As you build your business the thing you need the most are those first customers. They are what provide you cash flow and a track record to win new customers. Getting the first few are the hardest because they are usually buying from you and believe in your ability to deliver. This is one of your greatest strengths, but over time, it can become one of your biggest liabilities. Let me explain…
Selling yourself is different from selling your business
As I mentioned, when starting a business there is probably just you and maybe a partner. Many people bring contracts and relationships from previous jobs that help jumpstart the business and gets the cash flow going. These customers are buying from you because they know you and your ability to deliver. This is great and is the way many companies start, but you are really just selling yourself and not selling your business. This is the habit you must break.
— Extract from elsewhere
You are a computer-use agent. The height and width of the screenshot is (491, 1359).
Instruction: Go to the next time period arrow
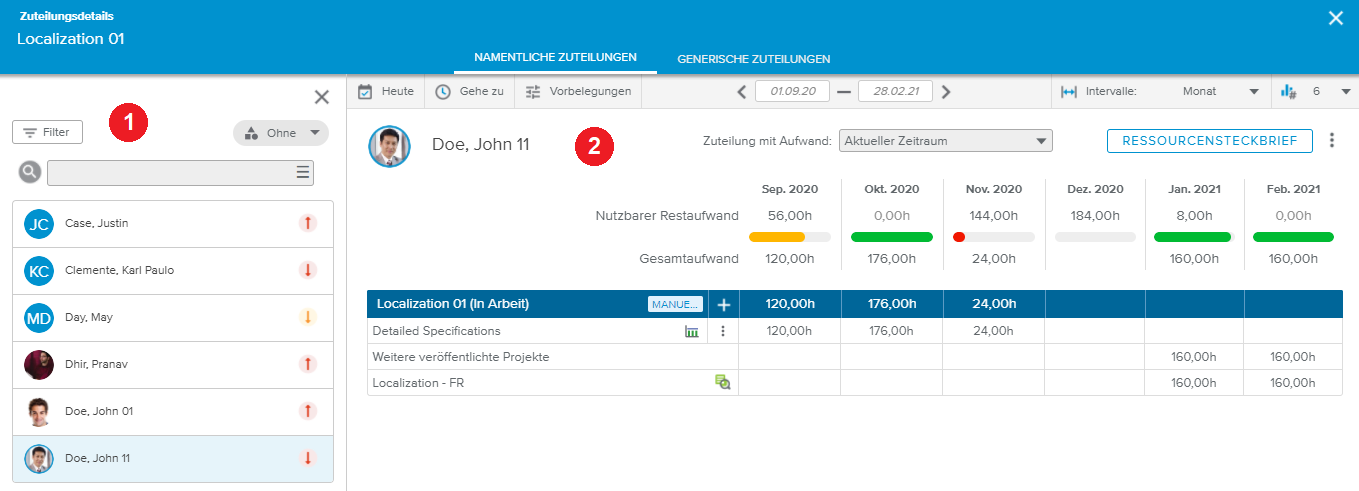[x=946, y=92]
Within the first six months of your business you should be planning a major marketing and sales effort to expand your client base beyond your core relationships. This takes your business to the next level where people are looking at the business and not just buying from you. Still they are buying from you but you must have people that can manage the project and be ready to take the lead. This accomplishes two things:
- You have more time to continue selling and growing the business
- You do not become the “go to person” for every issue keeping the perception that they are buying from you
Whale customers are great to have in the beginning
As the business grows, you might be lucky enough to land some great big clients that provide a lot of revenue to help you expand. This is great and we should all be so blessed by winning these kinds of clients. However, what develops is the “90/10” rule – 10% of the clients provide 90% of the revenue. This could mean that 1 or 2 clients are keeping the company running and losing one of them would be catastrophic to the business. So you must do one key thing quickly – diversify.
You must diversify or your put your success in jeopardy
Diversification is hard for some companies. Many people get lazy and confident that they will never lose them. Trust me, I speak from experience, you will. It could be a change in management, your champion leaves to take another job, budget control moves to a different department that doesn’t know you and doesn’t see your value, or the company goes out of business. What I am trying to say is that anything could happen and it could happen at any time.
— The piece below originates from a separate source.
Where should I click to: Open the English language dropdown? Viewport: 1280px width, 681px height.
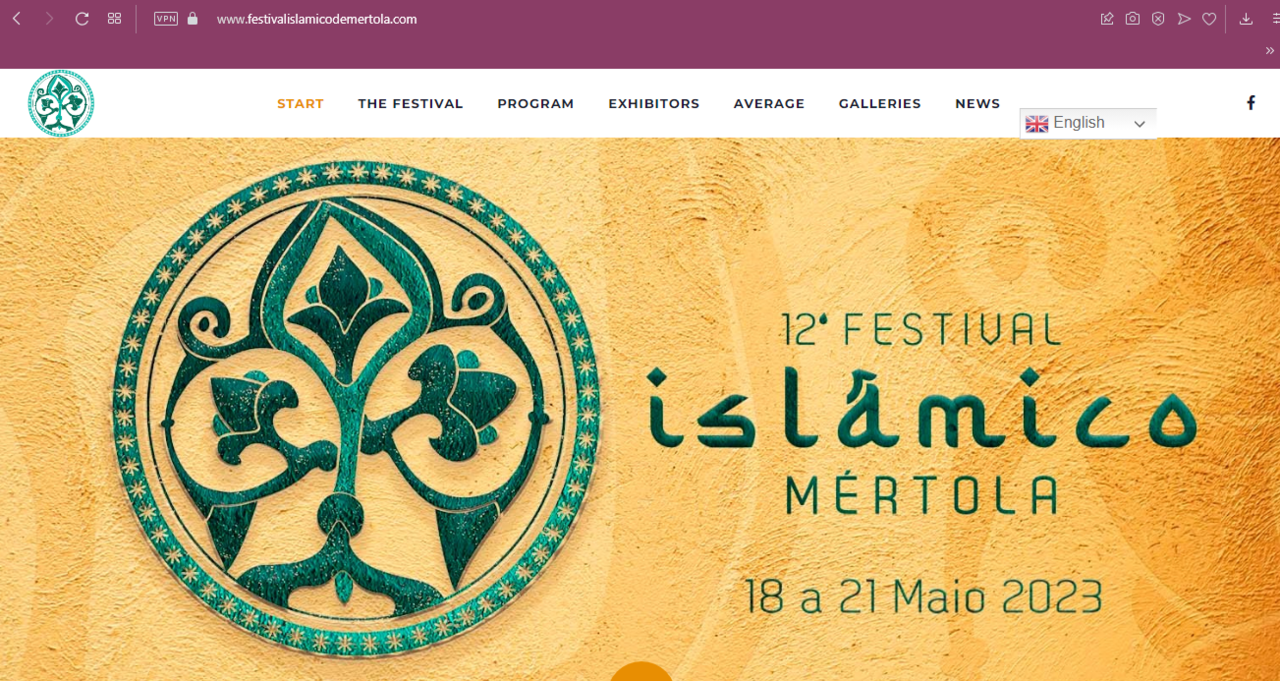1088,123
So what do you do? After I learned my first hard lesson, I applied this rule – for every whale client, I worked over a six month period to find 5-10 customers that matched their revenues so that over a two year period those whales went from 90% to 10-20% of your overall revenues. This gave us a greater sense of comfort so when we would lose one of those two whales, which we eventually did, we only had a dip in revenues and used our sales campaigns to pick up the slack and pick up a few new smaller customers to fill in the revenue gaps.
Are you in the “Whale Boat” right now?
Are you dealing with the same dilemma? What have you done to diversify your client base? What advice to you have for your fellow entrepreneurs?